*What to work on*
Would you give all of the records again, exactly as they read?

*Given entries*
.....
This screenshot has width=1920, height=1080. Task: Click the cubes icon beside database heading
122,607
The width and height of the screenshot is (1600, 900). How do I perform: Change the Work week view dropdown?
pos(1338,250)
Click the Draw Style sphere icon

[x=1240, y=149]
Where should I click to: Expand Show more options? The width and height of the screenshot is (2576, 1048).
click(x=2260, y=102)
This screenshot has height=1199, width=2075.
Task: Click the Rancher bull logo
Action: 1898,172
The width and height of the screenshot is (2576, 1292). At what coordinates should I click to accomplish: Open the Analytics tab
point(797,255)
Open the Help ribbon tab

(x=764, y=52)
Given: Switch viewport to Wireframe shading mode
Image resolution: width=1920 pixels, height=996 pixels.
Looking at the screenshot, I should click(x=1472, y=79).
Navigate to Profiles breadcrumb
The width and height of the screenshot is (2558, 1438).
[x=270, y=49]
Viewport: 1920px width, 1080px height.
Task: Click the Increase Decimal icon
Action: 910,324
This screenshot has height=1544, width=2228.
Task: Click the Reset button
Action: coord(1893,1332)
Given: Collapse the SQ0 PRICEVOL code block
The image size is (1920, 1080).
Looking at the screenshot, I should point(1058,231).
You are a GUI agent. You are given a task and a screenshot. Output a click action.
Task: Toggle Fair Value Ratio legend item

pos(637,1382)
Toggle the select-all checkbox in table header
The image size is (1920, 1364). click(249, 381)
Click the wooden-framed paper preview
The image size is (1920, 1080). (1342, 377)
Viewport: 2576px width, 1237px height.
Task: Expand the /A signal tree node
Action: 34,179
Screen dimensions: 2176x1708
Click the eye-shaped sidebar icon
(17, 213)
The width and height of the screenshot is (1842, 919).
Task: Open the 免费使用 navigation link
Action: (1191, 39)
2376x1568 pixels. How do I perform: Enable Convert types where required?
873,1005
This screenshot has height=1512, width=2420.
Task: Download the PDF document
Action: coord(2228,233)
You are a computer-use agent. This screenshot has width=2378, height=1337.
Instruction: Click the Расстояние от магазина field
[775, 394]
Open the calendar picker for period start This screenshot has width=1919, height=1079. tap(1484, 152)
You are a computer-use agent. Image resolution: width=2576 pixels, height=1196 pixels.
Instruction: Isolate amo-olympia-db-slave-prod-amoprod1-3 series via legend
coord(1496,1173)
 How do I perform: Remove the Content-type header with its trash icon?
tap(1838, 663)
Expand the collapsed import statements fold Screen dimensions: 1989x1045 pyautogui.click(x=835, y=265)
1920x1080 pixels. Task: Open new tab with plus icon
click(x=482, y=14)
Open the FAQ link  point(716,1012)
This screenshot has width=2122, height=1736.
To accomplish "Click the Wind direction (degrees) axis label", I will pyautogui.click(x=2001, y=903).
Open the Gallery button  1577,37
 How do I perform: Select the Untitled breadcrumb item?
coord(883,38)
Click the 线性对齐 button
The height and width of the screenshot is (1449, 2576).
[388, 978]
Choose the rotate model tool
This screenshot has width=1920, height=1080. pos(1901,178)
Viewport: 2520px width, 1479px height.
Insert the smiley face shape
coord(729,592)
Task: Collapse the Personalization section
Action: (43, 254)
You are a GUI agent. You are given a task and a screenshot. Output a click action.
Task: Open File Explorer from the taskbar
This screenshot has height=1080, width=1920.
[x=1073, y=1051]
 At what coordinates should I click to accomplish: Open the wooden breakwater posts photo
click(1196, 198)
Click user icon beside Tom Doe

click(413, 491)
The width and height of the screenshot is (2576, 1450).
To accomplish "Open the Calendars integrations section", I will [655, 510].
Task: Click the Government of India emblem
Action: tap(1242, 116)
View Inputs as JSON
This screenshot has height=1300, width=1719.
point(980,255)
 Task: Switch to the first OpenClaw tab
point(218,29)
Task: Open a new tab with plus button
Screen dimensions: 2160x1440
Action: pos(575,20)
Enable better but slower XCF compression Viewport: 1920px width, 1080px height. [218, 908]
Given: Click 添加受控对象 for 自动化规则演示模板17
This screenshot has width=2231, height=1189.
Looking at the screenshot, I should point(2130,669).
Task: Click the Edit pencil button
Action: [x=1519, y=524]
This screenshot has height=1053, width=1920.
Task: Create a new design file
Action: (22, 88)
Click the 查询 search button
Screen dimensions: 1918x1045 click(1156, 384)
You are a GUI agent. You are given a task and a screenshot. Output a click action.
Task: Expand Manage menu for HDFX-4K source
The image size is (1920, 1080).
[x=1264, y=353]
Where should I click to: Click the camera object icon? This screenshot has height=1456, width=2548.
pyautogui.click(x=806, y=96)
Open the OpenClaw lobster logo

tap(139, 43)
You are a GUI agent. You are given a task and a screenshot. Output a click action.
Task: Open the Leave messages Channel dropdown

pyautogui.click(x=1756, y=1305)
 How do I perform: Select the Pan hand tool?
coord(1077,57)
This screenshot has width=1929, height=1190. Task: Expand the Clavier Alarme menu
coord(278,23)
.....
*Result of this exercise*
This screenshot has width=1920, height=1080. Task: Click the cubes icon beside database heading
122,607
The width and height of the screenshot is (1600, 900). How do I perform: Change the Work week view dropdown?
pos(1338,250)
Click the Draw Style sphere icon

[x=1240, y=149]
Where should I click to: Expand Show more options? The width and height of the screenshot is (2576, 1048).
click(x=2260, y=102)
This screenshot has height=1199, width=2075.
Task: Click the Rancher bull logo
Action: 1898,172
The width and height of the screenshot is (2576, 1292). At what coordinates should I click to accomplish: Open the Analytics tab
point(797,255)
Open the Help ribbon tab

(x=764, y=52)
Given: Switch viewport to Wireframe shading mode
Image resolution: width=1920 pixels, height=996 pixels.
Looking at the screenshot, I should click(x=1472, y=79).
Navigate to Profiles breadcrumb
The width and height of the screenshot is (2558, 1438).
[x=270, y=49]
Viewport: 1920px width, 1080px height.
Task: Click the Increase Decimal icon
Action: 910,324
This screenshot has height=1544, width=2228.
Task: Click the Reset button
Action: coord(1893,1332)
Given: Collapse the SQ0 PRICEVOL code block
The image size is (1920, 1080).
Looking at the screenshot, I should point(1058,231).
You are a GUI agent. You are given a task and a screenshot. Output a click action.
Task: Toggle Fair Value Ratio legend item

pos(637,1382)
Toggle the select-all checkbox in table header
The image size is (1920, 1364). click(249, 381)
Click the wooden-framed paper preview
The image size is (1920, 1080). (1342, 377)
Viewport: 2576px width, 1237px height.
Task: Expand the /A signal tree node
Action: 34,179
Screen dimensions: 2176x1708
Click the eye-shaped sidebar icon
(17, 213)
The width and height of the screenshot is (1842, 919).
Task: Open the 免费使用 navigation link
Action: (1191, 39)
2376x1568 pixels. How do I perform: Enable Convert types where required?
873,1005
This screenshot has height=1512, width=2420.
Task: Download the PDF document
Action: coord(2228,233)
You are a computer-use agent. This screenshot has width=2378, height=1337.
Instruction: Click the Расстояние от магазина field
[775, 394]
Open the calendar picker for period start This screenshot has width=1919, height=1079. tap(1484, 152)
You are a computer-use agent. Image resolution: width=2576 pixels, height=1196 pixels.
Instruction: Isolate amo-olympia-db-slave-prod-amoprod1-3 series via legend
coord(1496,1173)
 How do I perform: Remove the Content-type header with its trash icon?
tap(1838, 663)
Expand the collapsed import statements fold Screen dimensions: 1989x1045 pyautogui.click(x=835, y=265)
1920x1080 pixels. Task: Open new tab with plus icon
click(x=482, y=14)
Open the FAQ link  point(716,1012)
This screenshot has width=2122, height=1736.
To accomplish "Click the Wind direction (degrees) axis label", I will pyautogui.click(x=2001, y=903).
Open the Gallery button  1577,37
 How do I perform: Select the Untitled breadcrumb item?
coord(883,38)
Click the 线性对齐 button
The height and width of the screenshot is (1449, 2576).
[388, 978]
Choose the rotate model tool
This screenshot has width=1920, height=1080. pos(1901,178)
Viewport: 2520px width, 1479px height.
Insert the smiley face shape
coord(729,592)
Task: Collapse the Personalization section
Action: (43, 254)
You are a GUI agent. You are given a task and a screenshot. Output a click action.
Task: Open File Explorer from the taskbar
This screenshot has height=1080, width=1920.
[x=1073, y=1051]
 At what coordinates should I click to accomplish: Open the wooden breakwater posts photo
click(1196, 198)
Click user icon beside Tom Doe

click(413, 491)
The width and height of the screenshot is (2576, 1450).
To accomplish "Open the Calendars integrations section", I will [655, 510].
Task: Click the Government of India emblem
Action: tap(1242, 116)
View Inputs as JSON
This screenshot has height=1300, width=1719.
point(980,255)
 Task: Switch to the first OpenClaw tab
point(218,29)
Task: Open a new tab with plus button
Screen dimensions: 2160x1440
Action: pos(575,20)
Enable better but slower XCF compression Viewport: 1920px width, 1080px height. [218, 908]
Given: Click 添加受控对象 for 自动化规则演示模板17
This screenshot has width=2231, height=1189.
Looking at the screenshot, I should point(2130,669).
Task: Click the Edit pencil button
Action: [x=1519, y=524]
This screenshot has height=1053, width=1920.
Task: Create a new design file
Action: (22, 88)
Click the 查询 search button
Screen dimensions: 1918x1045 click(1156, 384)
You are a GUI agent. You are given a task and a screenshot. Output a click action.
Task: Expand Manage menu for HDFX-4K source
The image size is (1920, 1080).
[x=1264, y=353]
Where should I click to: Click the camera object icon? This screenshot has height=1456, width=2548.
pyautogui.click(x=806, y=96)
Open the OpenClaw lobster logo

tap(139, 43)
You are a GUI agent. You are given a task and a screenshot. Output a click action.
Task: Open the Leave messages Channel dropdown

pyautogui.click(x=1756, y=1305)
 How do I perform: Select the Pan hand tool?
coord(1077,57)
This screenshot has width=1929, height=1190. Task: Expand the Clavier Alarme menu
coord(278,23)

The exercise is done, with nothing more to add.